Start of Block
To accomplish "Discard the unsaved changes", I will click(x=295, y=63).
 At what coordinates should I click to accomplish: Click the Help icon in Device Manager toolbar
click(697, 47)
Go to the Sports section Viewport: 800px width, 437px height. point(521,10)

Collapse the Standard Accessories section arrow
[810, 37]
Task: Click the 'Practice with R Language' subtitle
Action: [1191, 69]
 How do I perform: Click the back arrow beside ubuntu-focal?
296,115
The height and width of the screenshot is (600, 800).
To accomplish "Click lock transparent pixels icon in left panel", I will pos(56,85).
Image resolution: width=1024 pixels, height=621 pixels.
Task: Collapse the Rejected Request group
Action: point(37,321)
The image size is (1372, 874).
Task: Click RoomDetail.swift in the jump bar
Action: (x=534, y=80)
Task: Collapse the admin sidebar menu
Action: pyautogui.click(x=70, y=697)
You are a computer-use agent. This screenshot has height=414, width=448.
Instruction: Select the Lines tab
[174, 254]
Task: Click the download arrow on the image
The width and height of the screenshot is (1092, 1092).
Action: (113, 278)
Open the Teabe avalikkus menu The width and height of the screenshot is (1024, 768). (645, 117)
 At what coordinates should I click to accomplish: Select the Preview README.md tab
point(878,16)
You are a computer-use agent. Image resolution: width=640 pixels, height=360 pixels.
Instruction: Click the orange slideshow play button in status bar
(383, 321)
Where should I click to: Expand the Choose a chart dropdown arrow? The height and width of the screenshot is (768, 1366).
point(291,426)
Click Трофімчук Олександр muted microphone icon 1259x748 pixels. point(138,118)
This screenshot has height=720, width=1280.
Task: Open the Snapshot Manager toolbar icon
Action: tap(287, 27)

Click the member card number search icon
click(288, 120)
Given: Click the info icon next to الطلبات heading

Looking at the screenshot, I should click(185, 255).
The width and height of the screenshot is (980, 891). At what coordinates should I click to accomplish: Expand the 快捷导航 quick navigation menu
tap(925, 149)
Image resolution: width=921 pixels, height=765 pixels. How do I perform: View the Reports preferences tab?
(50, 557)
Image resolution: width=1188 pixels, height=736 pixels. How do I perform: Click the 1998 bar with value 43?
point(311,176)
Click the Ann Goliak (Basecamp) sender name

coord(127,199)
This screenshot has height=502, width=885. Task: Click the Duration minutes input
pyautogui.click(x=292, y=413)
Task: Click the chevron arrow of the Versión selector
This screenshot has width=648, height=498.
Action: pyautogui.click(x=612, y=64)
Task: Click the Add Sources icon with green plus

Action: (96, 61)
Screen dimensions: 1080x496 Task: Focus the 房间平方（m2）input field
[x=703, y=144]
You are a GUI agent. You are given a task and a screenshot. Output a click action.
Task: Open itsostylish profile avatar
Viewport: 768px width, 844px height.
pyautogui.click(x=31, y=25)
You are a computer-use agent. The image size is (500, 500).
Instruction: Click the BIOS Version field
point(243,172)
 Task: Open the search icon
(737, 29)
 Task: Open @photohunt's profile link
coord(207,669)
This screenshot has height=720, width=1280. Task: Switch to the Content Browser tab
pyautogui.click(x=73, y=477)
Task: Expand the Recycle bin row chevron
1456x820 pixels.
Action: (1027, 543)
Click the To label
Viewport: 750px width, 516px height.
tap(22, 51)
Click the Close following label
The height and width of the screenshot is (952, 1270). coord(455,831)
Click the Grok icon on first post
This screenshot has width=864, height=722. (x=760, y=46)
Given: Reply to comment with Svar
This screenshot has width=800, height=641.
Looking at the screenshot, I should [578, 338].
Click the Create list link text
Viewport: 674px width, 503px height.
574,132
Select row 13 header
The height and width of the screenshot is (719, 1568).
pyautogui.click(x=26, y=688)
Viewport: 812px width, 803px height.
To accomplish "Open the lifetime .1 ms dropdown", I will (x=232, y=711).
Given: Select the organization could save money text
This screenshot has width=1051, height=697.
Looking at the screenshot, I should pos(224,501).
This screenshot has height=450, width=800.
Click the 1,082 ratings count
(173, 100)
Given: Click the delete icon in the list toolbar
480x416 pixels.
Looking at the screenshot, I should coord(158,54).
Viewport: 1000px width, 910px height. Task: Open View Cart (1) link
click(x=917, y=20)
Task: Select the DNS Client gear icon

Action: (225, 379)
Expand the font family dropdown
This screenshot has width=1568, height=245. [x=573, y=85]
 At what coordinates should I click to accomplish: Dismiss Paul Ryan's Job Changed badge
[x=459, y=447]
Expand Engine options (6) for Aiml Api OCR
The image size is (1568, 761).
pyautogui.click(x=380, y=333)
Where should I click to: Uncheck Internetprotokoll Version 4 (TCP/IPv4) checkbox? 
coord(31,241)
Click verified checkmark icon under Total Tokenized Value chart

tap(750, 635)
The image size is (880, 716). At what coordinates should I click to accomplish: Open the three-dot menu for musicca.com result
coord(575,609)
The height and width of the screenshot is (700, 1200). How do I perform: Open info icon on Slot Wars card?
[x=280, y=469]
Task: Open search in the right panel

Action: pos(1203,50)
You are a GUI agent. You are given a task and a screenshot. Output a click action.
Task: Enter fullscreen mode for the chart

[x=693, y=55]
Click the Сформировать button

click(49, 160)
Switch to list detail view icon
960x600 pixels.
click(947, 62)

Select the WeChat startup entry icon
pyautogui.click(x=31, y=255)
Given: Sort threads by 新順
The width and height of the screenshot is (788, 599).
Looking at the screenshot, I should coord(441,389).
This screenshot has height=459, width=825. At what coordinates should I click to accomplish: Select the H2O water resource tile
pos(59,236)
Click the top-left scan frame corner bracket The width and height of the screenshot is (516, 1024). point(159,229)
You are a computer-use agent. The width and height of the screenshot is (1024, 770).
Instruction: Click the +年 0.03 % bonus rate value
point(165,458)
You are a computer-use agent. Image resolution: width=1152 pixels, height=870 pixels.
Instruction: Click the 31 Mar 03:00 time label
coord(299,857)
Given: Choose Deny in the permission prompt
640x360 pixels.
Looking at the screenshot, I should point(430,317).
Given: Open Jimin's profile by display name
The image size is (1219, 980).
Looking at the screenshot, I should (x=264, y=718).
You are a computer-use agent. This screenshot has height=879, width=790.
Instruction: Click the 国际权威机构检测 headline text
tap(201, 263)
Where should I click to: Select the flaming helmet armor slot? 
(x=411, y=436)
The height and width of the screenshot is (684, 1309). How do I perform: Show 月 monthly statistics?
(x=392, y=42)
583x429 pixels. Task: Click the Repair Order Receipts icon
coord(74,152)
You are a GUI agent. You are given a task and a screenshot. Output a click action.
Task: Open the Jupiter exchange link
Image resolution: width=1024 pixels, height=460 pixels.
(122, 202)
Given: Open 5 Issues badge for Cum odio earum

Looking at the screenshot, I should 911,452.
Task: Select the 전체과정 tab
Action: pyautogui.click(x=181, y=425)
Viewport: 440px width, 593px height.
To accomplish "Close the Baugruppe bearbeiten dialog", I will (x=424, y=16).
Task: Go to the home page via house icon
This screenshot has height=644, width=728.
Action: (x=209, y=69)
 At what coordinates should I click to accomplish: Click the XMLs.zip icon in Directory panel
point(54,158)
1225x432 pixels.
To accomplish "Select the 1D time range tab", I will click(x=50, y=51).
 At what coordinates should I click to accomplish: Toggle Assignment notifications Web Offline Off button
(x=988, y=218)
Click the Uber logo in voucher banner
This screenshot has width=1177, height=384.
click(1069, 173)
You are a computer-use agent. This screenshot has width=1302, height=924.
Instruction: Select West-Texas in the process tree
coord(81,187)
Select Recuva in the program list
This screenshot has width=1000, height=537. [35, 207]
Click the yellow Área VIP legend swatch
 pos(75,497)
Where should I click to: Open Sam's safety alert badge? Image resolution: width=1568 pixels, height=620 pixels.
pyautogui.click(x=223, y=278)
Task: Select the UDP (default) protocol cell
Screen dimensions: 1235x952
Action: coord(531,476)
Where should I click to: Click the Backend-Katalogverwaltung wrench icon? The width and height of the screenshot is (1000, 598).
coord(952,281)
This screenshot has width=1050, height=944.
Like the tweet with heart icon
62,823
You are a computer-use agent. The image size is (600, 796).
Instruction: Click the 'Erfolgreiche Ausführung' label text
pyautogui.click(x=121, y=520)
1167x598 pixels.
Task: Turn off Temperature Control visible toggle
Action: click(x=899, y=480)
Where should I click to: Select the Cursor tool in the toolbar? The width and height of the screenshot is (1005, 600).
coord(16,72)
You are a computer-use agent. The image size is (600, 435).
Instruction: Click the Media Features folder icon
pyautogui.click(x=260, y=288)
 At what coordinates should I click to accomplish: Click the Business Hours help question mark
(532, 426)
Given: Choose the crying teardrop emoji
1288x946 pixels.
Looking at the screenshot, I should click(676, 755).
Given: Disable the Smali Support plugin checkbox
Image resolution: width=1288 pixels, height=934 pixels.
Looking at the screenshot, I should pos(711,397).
End of Block
**Exercise instructions**
In the data above, retype exactly and only the lines between the one holding "Where should I click to: Click" and the one holding "You are a computer-use agent. The image size is (600, 796).", inclusive.

**Task result**
Where should I click to: Click the Backend-Katalogverwaltung wrench icon? The width and height of the screenshot is (1000, 598).
coord(952,281)
This screenshot has width=1050, height=944.
Like the tweet with heart icon
62,823
You are a computer-use agent. The image size is (600, 796).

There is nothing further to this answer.